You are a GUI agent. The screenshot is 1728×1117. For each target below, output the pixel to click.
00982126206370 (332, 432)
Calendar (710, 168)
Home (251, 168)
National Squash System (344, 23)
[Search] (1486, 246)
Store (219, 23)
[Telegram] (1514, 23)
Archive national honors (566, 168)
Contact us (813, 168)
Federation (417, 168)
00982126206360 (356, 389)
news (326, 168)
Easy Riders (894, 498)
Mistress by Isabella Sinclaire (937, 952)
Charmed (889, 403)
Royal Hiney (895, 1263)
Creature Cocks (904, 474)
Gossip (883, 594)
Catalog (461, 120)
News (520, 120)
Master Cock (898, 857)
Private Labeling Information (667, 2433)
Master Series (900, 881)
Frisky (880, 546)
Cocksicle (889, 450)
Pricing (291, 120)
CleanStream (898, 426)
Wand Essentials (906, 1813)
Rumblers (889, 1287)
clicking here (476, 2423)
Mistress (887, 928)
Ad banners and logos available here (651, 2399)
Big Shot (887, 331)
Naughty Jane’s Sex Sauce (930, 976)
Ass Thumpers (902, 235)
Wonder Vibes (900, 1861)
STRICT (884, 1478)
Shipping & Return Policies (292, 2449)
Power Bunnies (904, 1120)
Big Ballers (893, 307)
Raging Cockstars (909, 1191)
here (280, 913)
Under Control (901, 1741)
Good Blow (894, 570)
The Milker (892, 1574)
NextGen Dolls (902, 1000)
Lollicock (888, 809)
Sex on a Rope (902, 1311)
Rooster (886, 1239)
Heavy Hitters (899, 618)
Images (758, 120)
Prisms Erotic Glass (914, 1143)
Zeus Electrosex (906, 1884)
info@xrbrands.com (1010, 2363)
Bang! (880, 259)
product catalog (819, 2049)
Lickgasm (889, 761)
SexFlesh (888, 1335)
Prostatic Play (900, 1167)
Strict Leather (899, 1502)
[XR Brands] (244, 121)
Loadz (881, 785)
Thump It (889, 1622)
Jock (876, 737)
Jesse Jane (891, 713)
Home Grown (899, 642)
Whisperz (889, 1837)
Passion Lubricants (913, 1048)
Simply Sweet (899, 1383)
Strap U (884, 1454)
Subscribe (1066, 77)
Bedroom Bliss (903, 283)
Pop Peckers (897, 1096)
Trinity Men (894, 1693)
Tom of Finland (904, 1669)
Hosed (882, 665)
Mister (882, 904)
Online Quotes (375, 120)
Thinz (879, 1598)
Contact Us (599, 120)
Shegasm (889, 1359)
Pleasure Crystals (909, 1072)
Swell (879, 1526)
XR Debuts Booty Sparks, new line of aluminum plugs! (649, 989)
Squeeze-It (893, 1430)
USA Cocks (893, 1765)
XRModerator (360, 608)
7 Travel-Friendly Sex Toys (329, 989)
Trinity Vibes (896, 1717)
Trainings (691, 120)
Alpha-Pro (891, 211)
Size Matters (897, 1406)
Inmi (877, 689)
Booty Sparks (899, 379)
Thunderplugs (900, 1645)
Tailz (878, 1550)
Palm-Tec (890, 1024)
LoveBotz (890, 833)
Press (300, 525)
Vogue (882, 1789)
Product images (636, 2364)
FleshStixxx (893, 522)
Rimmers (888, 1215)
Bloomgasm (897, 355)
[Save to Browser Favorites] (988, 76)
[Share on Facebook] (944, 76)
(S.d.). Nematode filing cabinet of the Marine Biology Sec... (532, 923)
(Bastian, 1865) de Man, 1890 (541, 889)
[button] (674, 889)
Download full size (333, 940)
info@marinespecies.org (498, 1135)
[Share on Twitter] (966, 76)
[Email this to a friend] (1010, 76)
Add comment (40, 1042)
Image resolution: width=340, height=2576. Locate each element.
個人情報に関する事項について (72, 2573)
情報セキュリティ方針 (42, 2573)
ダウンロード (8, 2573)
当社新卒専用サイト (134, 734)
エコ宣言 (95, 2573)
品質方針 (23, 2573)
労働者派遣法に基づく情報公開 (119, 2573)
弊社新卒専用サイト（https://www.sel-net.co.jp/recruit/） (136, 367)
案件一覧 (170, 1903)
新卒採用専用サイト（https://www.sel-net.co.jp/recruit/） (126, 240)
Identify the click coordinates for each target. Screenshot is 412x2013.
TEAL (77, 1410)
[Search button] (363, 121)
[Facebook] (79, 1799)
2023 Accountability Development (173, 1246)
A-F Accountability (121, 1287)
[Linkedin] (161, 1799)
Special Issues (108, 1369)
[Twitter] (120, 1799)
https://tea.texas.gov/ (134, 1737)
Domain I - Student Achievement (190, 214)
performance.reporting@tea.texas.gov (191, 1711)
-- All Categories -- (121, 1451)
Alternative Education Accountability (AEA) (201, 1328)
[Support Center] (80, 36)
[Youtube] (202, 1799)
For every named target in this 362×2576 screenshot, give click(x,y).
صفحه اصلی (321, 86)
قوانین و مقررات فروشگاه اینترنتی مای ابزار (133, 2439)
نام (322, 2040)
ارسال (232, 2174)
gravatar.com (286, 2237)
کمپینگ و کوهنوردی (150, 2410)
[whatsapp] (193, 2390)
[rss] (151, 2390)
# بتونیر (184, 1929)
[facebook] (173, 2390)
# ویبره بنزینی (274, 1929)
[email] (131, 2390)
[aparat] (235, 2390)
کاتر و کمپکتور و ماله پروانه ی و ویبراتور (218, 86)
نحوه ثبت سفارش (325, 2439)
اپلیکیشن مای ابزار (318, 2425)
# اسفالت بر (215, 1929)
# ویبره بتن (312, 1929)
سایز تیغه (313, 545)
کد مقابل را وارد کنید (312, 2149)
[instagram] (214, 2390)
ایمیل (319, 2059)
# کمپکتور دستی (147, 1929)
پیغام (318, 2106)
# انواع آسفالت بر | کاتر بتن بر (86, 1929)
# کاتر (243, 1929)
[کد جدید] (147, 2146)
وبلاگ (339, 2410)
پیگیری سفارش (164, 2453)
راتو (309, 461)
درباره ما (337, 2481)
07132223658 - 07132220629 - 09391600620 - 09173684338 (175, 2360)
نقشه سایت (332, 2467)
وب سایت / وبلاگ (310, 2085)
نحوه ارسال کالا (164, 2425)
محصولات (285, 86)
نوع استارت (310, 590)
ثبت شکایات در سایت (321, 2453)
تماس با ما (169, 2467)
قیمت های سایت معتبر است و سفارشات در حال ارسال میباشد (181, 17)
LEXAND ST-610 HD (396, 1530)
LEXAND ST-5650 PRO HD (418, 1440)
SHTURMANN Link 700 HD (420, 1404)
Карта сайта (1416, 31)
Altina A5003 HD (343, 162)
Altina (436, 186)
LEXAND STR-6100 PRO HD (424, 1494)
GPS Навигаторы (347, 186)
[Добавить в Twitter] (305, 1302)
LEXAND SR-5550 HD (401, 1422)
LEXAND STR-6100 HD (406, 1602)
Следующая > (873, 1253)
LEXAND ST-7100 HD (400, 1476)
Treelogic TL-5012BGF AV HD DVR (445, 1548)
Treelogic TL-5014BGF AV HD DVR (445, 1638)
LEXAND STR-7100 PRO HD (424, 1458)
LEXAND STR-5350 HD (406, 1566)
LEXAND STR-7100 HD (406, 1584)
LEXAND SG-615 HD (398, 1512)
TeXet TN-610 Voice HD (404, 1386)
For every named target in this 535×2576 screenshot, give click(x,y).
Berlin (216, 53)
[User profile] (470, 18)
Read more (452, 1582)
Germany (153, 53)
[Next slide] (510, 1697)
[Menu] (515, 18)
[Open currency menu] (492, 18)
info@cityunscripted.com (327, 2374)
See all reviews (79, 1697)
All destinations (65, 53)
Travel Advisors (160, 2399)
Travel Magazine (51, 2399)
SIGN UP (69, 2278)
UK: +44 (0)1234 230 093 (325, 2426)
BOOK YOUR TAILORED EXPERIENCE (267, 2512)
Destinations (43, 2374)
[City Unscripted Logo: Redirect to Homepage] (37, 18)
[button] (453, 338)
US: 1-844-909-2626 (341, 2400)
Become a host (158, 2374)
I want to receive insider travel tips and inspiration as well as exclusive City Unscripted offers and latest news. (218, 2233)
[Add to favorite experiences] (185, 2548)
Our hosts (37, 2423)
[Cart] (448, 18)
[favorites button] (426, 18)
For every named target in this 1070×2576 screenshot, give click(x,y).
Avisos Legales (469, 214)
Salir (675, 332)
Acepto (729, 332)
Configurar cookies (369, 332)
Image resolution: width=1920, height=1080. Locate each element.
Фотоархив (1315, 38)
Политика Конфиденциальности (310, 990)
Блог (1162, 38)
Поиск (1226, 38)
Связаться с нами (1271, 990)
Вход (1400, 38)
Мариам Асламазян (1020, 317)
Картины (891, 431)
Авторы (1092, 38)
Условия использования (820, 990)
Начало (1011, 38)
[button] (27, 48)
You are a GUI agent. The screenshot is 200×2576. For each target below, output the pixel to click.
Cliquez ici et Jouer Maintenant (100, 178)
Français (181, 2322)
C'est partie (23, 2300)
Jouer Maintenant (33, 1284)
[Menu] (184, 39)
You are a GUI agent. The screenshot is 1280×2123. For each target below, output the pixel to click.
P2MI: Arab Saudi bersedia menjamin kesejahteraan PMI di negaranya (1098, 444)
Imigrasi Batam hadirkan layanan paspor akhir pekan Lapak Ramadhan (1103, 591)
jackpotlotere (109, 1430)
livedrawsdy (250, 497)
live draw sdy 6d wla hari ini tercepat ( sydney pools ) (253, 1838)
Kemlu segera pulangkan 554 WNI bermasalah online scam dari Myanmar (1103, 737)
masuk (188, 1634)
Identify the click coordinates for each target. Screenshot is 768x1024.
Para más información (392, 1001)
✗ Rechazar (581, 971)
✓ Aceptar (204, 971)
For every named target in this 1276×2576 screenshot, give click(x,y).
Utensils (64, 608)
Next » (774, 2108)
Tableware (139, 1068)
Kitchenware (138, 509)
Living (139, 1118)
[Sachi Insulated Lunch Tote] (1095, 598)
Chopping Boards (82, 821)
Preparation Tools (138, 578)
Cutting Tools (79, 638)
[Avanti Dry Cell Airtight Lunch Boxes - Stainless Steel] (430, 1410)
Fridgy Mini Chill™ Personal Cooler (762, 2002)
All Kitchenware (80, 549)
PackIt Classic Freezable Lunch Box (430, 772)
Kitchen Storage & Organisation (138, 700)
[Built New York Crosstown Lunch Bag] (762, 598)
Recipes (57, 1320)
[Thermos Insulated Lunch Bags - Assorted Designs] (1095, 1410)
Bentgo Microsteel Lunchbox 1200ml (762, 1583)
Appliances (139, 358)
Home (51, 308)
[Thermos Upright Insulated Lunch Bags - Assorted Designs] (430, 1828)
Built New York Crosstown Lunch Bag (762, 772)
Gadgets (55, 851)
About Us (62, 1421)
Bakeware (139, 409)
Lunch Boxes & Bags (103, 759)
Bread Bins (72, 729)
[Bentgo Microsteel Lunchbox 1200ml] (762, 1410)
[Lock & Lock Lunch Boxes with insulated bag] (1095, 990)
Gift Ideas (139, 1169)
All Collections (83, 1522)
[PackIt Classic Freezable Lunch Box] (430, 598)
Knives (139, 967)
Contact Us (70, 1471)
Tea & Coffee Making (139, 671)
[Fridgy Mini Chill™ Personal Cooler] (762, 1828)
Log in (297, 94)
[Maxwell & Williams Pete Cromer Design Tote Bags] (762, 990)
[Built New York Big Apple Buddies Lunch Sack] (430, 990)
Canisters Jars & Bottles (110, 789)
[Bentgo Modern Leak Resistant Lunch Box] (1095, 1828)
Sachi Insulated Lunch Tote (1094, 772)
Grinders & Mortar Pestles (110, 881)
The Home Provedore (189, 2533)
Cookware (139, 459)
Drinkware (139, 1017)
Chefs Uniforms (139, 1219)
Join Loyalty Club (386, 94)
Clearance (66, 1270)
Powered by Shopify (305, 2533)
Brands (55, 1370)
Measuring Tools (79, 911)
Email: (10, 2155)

= = = =

■ Action item
Quote only the lines from the one containing "Sachi Insulated Lunch Tote (1094, 772)" through the final line of the records, with both ends included.

■ Solution to this exercise
Sachi Insulated Lunch Tote (1094, 772)
Grinders & Mortar Pestles (110, 881)
The Home Provedore (189, 2533)
Cookware (139, 459)
Drinkware (139, 1017)
Chefs Uniforms (139, 1219)
Join Loyalty Club (386, 94)
Clearance (66, 1270)
Powered by Shopify (305, 2533)
Brands (55, 1370)
Measuring Tools (79, 911)
Email: (10, 2155)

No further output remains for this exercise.